230 R.I. Code R. 230-RICR-20-30-15.6

Current through December 3, 2024
Section 230-RICR-20-30-15.6 - Filing of Health Insurance Plan Rates - Annual, All Market Filing in the Individual, Small Group, and Large Group Markets
A. The requirements of § 15.6 of this Part shall apply to comprehensive hospital and medical health insurance plan rate filings in the individual, small group, and large group markets, in addition to the requirements of § 15.5 of this Part.
B. On the date prescribed by the Commissioner, after at least 30 days' notice to affected health insurance issuers, each health insurance issuer doing business in this state with at least one percent of the covered lives in the insured market during the prior calendar year shall file its proposed rates for health insurance plans offered, issued or renewed during the succeeding calendar year for the individual, small group, and large group markets, including rates for individual and SHOP qualified health plans offered or proposed to be offered on the Exchange.

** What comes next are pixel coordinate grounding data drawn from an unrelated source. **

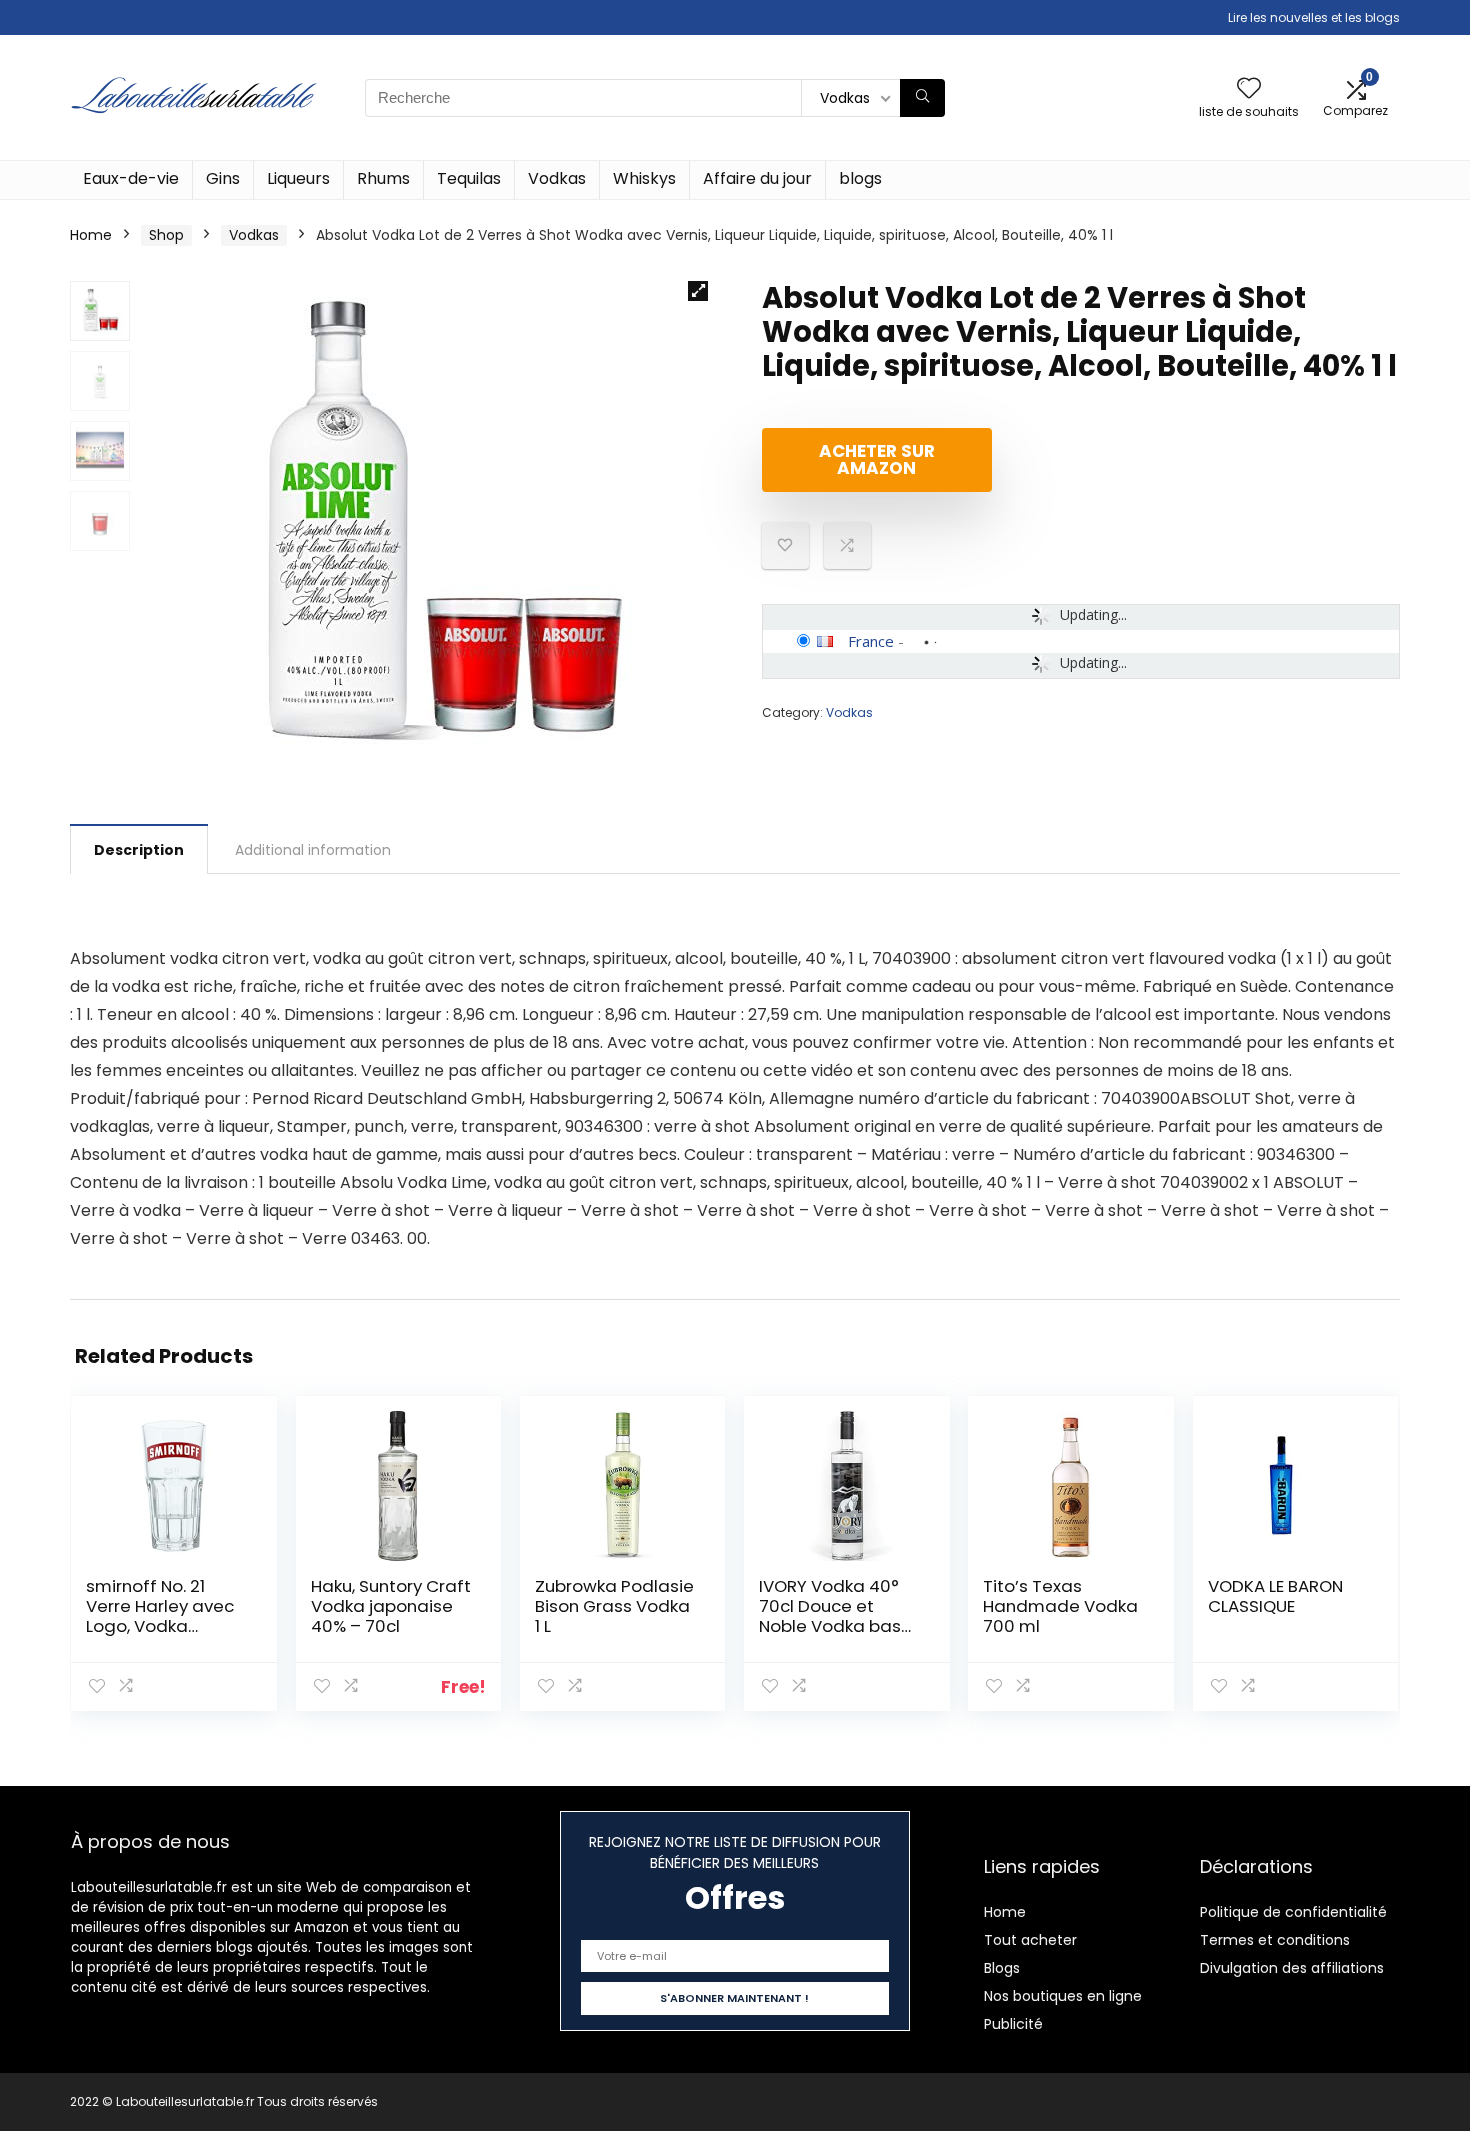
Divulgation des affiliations (1292, 1968)
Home (91, 235)
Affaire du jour (757, 178)
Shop (166, 235)
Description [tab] (139, 850)
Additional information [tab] (313, 850)
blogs (860, 178)
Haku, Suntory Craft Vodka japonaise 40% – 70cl (391, 1606)
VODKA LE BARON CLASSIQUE (1275, 1596)
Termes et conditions (1275, 1940)
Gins (223, 178)
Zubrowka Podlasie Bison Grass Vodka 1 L (614, 1606)
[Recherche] (922, 98)
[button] (698, 291)
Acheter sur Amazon (877, 459)
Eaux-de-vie (131, 178)
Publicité (1013, 2024)
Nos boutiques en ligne (1063, 1996)
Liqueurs (298, 178)
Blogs (1002, 1968)
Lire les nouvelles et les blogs (1314, 17)
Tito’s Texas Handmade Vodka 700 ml (1060, 1606)
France (871, 641)
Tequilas (469, 178)
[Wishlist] (1249, 89)
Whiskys (644, 178)
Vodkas (557, 178)
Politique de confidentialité (1293, 1912)
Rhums (383, 178)
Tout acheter (1030, 1940)
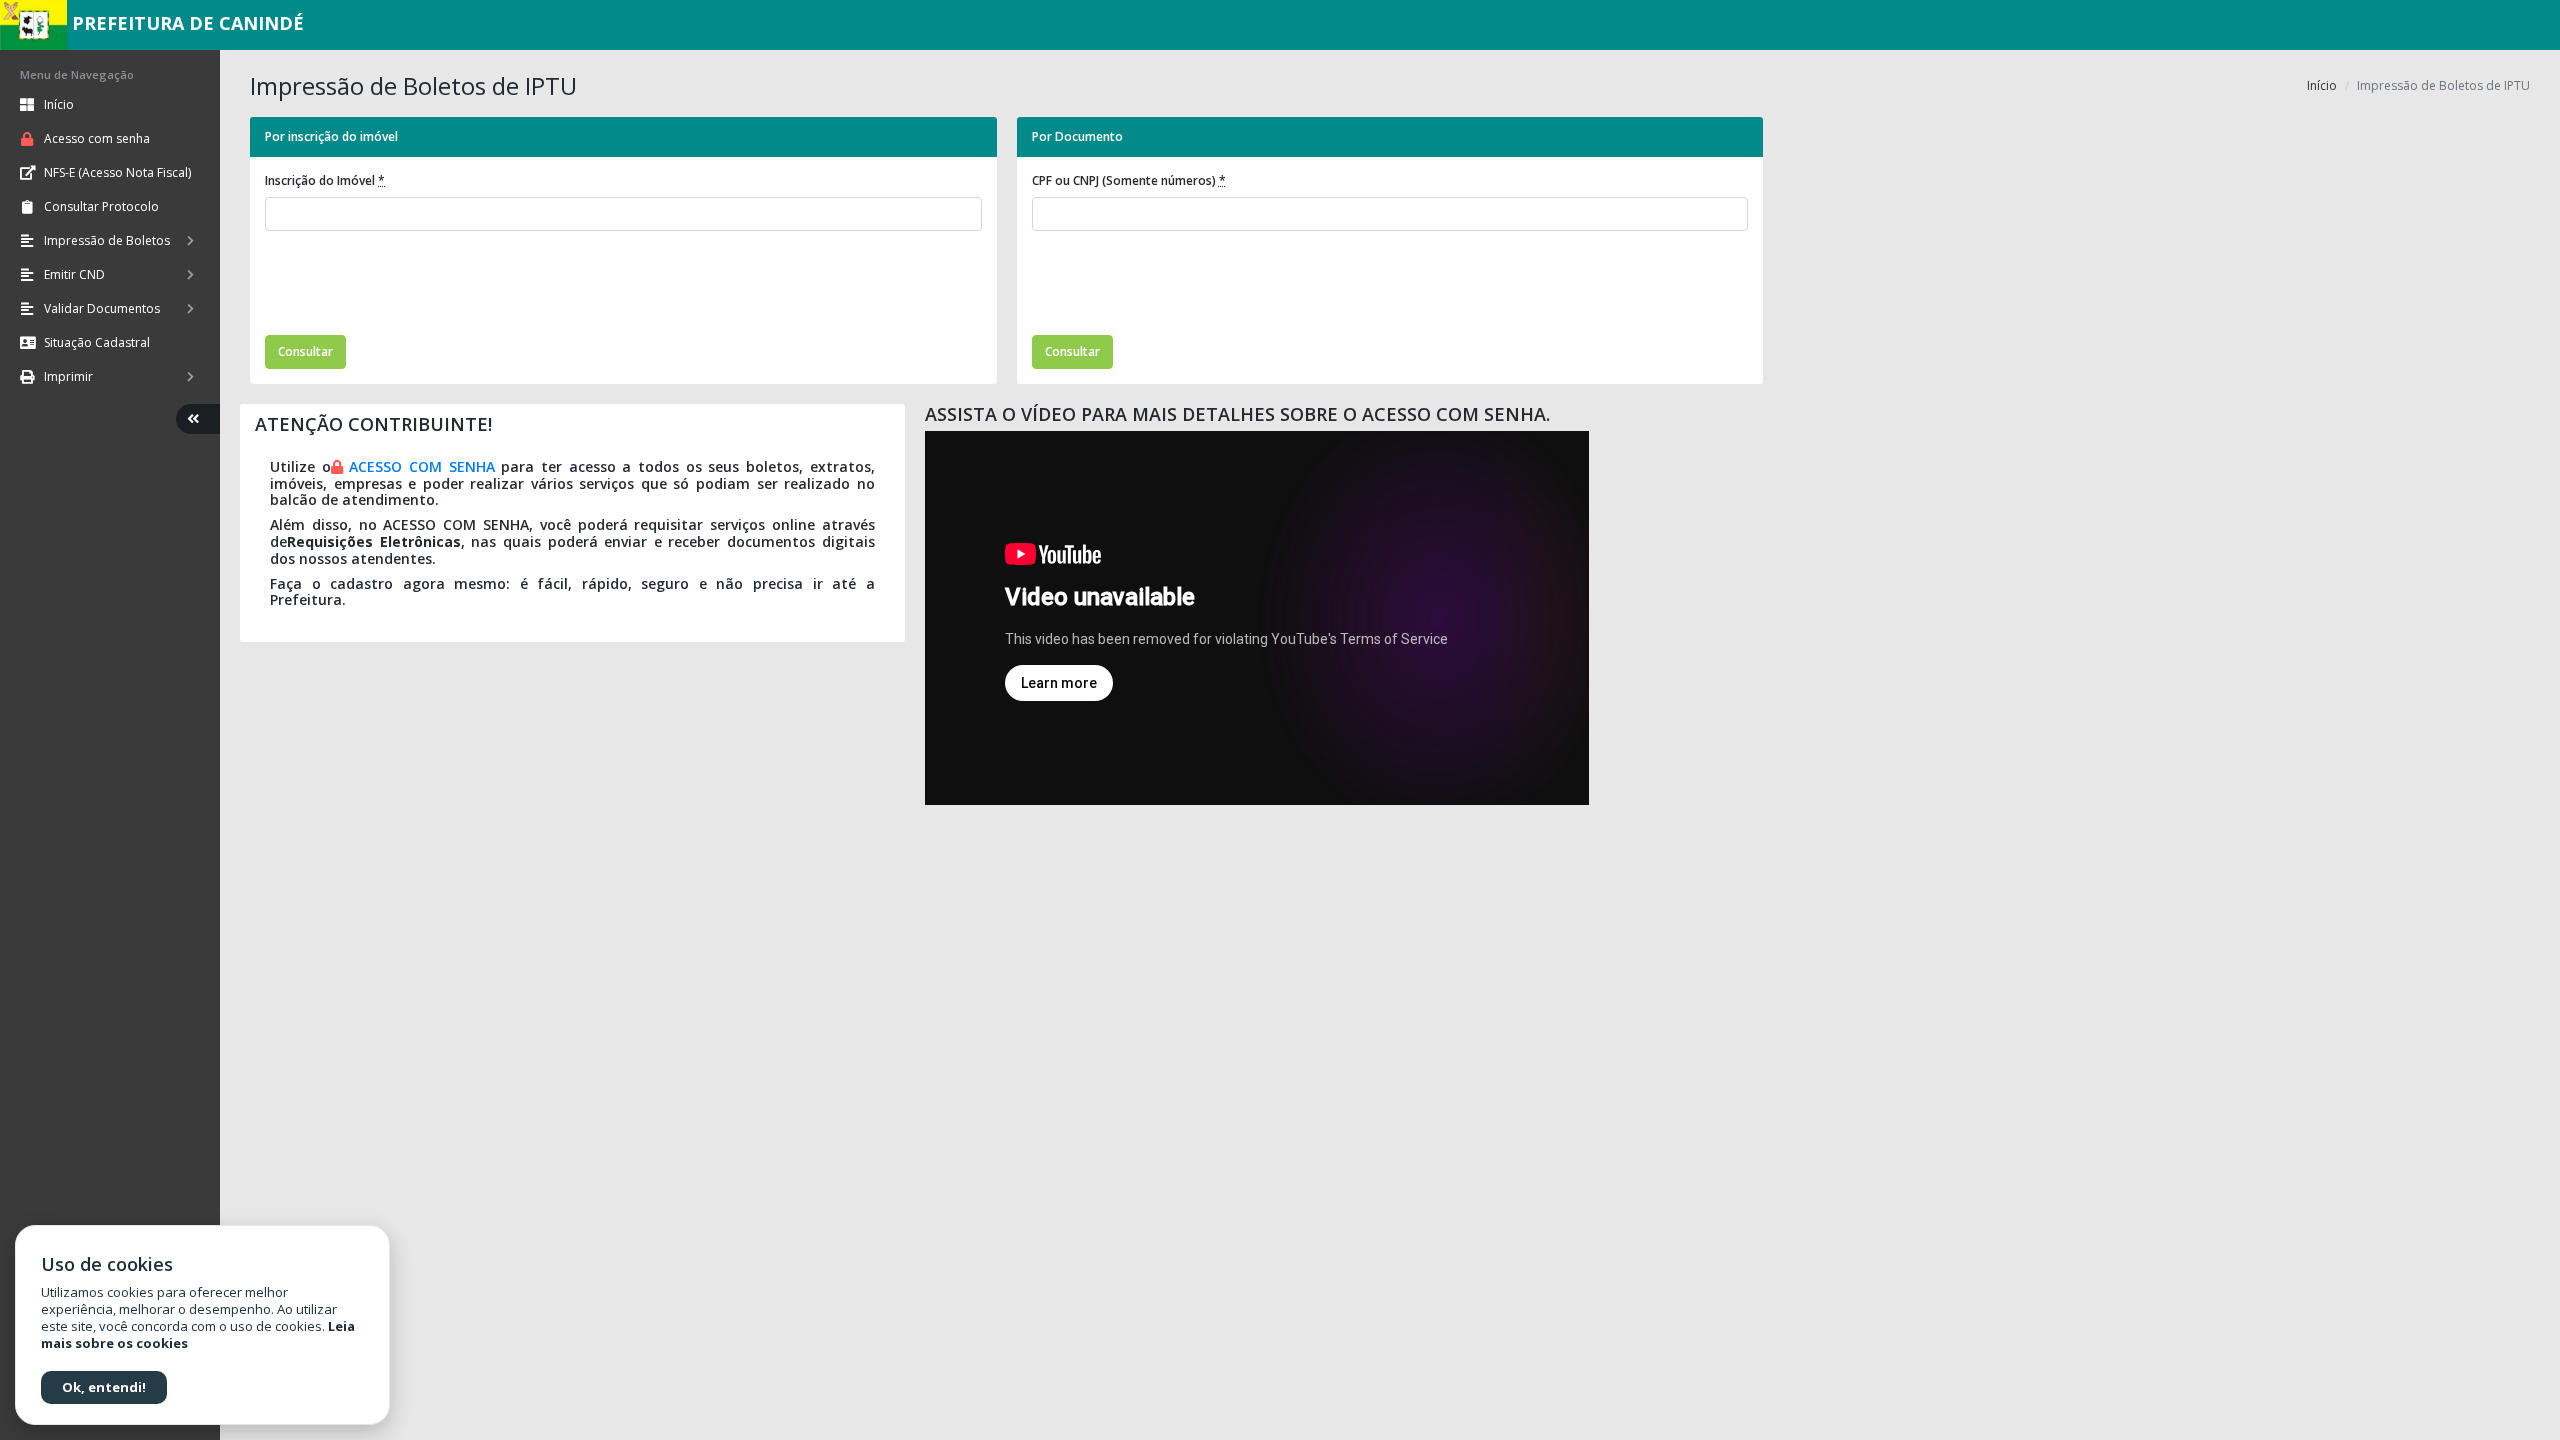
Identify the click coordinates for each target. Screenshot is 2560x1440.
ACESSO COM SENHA (421, 466)
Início (2322, 85)
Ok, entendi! (104, 1387)
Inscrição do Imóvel (325, 180)
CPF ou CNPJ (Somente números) (1129, 180)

C. In addition to the filing instructions authorized by the Commissioner under § 15.5(E) of this Part, the Commissioner's instructions for the annual, all market rate filing may require:
1. A rate factor template completed on the form prescribed by the Commissioner;
2. Evidence of compliance with the affordability standards adopted by the Commissioner, in a manner prescribed by the Commissioner; and
3. Such other instructions as the Commissioner determines are necessary or desirable to review the rate filing in accordance with statutory and regulatory standards.
D. The annual, all market rate filing provided for in § 15.6 of this Part shall not be considered complete until the health insurance issuer has responded to all additional requests by the Office for clarification of the filing, and the Office has notified the issuer that the filing is complete.